October 31, 2023

Latest Isn’t Always the Greatest: The Dangers of Docker Container Versioning

Why version pinning is essential for Docker containers in production

Introduction

A few months back I received a red alert that our authentication service was failing heathchecks—not good. We use a third-party open-source platform to handle auth that’s deployed with Elastic Container Service (ECS) in AWS. Checking the logs on the ECS dashboard it looked like the service was stuck in a loop trying to start and deploy new tasks with each one failing to start. 

Checking our webapp I discovered I was able to log in with no issues so the problematic containers didn't make their way to production, or at least not yet. We got quite lucky here that these containers failed to start. If they did start and were released we would have had an outage on our hands as almost every endpoint in our backend relies on this service for authentication.

Digging a bit deeper into the logs It turns out the containers were not starting because a required env parameter was not present. But what changed? This service has been running fine untouched for months and the env parameters it uses were never updated. 

It’s not abnormal for ECS to deploy new containers to a cluster whether that’s for maintenance or auto-scaling. It’s one of the benefits of using ECS to be able to do this automatically with minimal setup and no downtime. But in our case there was a fatal flaw with the setup that caused these issues: not using a specific version tag on the container image.

The Dangers of Using "Latest" Tags

Back when I originally deployed this service I copy+pasted the container image URL from the service’s dev docs into the task definition and went on my way with setting up everything else. It’s not uncommon for Docker deployment instructions in dev docs to use the “latest” tag to specify the version as anyone setting up and trying out the application for the first time probably wants the newest version.

But setting up a service for production versus trying something out locally is a very different process. There can be breaking changes between major versions of applications and by not specifying a specific version you run the risk of finding out about these changes the hard way.

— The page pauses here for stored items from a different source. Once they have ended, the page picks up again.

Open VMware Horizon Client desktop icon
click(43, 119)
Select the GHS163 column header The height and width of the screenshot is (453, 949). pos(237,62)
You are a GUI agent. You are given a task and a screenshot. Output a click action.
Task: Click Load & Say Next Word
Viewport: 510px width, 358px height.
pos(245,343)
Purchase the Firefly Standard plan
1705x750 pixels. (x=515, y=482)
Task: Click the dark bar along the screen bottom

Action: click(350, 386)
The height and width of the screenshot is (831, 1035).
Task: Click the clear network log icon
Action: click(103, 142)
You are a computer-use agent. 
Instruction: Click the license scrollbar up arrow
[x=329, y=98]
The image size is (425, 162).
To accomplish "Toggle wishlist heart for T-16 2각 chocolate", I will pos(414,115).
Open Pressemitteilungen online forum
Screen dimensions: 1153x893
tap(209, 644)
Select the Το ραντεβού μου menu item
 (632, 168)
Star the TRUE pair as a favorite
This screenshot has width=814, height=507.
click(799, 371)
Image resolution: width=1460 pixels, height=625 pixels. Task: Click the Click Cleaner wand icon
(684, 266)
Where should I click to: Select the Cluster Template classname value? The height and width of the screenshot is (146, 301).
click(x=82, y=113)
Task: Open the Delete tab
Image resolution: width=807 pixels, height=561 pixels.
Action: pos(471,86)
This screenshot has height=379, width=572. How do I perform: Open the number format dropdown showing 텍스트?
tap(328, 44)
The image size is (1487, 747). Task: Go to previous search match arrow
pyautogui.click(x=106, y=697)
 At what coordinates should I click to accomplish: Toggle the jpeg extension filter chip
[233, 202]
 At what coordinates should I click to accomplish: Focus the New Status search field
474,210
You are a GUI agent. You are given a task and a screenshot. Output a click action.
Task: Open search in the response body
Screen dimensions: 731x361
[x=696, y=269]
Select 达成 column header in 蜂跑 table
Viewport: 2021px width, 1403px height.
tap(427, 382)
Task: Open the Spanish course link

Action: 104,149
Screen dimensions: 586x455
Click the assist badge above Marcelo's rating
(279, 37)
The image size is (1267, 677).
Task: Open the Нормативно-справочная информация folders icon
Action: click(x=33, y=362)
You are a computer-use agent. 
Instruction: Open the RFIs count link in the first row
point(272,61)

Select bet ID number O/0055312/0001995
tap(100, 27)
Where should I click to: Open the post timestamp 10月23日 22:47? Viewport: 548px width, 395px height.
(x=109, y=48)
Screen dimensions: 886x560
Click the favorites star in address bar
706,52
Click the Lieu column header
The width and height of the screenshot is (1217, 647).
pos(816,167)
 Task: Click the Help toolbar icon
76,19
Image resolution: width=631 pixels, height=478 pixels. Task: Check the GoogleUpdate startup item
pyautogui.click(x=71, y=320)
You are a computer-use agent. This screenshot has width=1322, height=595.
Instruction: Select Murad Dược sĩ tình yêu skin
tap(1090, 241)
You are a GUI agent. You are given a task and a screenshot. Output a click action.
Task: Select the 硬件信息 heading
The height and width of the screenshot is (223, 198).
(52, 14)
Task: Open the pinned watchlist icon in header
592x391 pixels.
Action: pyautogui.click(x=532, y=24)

In our case the “latest” version of the auth service when we originally set it up was 4.X but when ECS decided to deploy new containers it pulled the latest version from the Docker registry which at that point was 5.X, a major version that was completely different from 4.X. Even though some images usually support backwards compatibility between versions you can never be sure about this without looking at release notes and testing.

Version Pinning: The Simple Fix

The solution to all of this was to update the task definition to use a fixed version of the container image to ensure that any time it gets re-deployed, the code running is the exact same as before. It seems obvious to say now but it’s also something that can be overlooked especially when you get in the habit of always using the “latest” tag when testing containers out locally.

When I was triaging the issue I had to jump on a call with AWS support to figure out how to get ECS out of the infinite loop of trying to deploy new services that kept failing. They told me that they get support tickets every day for issues that are caused by containers deployed using the “latest” version and it would be their number one piece of advice to always version your images when using ECS. 

Other Lessons Learned

1. Use a private container registry, such as AWS’s Elastic Container Registry (ECR) for production services.

Another problem we faced when fixing this service is that ECS began hitting rate limits from the Dockers registry because it was trying to pull the image so many times when stuck in the deployment loop. 

CannotPullContainerError: ref pull has been retried 1 time(s): 
  429 Too Many Requests - Server message: toomanyrequests: You have reached 
  your pull rate limit. You may increase the limit by authenticating and 
  upgrading: https://www.docker.com/increase-rate-limit

Even an hour after stopping the re-deployment loop we were still rate limited and couldn’t pull the image from the Docker registry into ECS. By uploading copies of the images to ECR you can cut out one more potential problem and be sure that the images with the specific versions you want are always available. You can do this pretty easily with the AWS CLI by pulling the image (with the specific version), tagging the image, logging into ECR, and pushing the new tag:

docker pull --platform linux/amd64 CONTAINER:4.4
docker tag CONTAINER:4.4 1234.dkr.ecr.us-east-1.amazonaws.com/CONTAINER:4.4
aws ecr get-login-password --region us-east-1 | docker login --username AWS 
  --password-stdin 1234.dkr.ecr.us-east-1.amazonaws.com
docker push 1234.dkr.ecr.us-east-1.amazonaws.com/CONTAINER:4.4
2. Make sure the container versions you use for local development match what you’re running in production.

This is another one that seems obvious to say now but in practice it’s quite easy to throw in a “latest” (or version different from what’s running in production) tag to a docker-compose file that’s used for local development. Not having these versions match can often lead towards code that “works on my machine!” breaking once it hits production.

Conclusion

We were lucky to avoid an outage caused by using the “latest” version tag for a key service running in production. If it weren’t for an env variable that was introduced in the new version, the container would have started successfully, the health checks would have passed, and it would have been deployed to production causing just about everything to go down while we figured out how to fix the issue. It’s easy to get used to always using the “latest” tag for local development but setting up a production service is a very different process.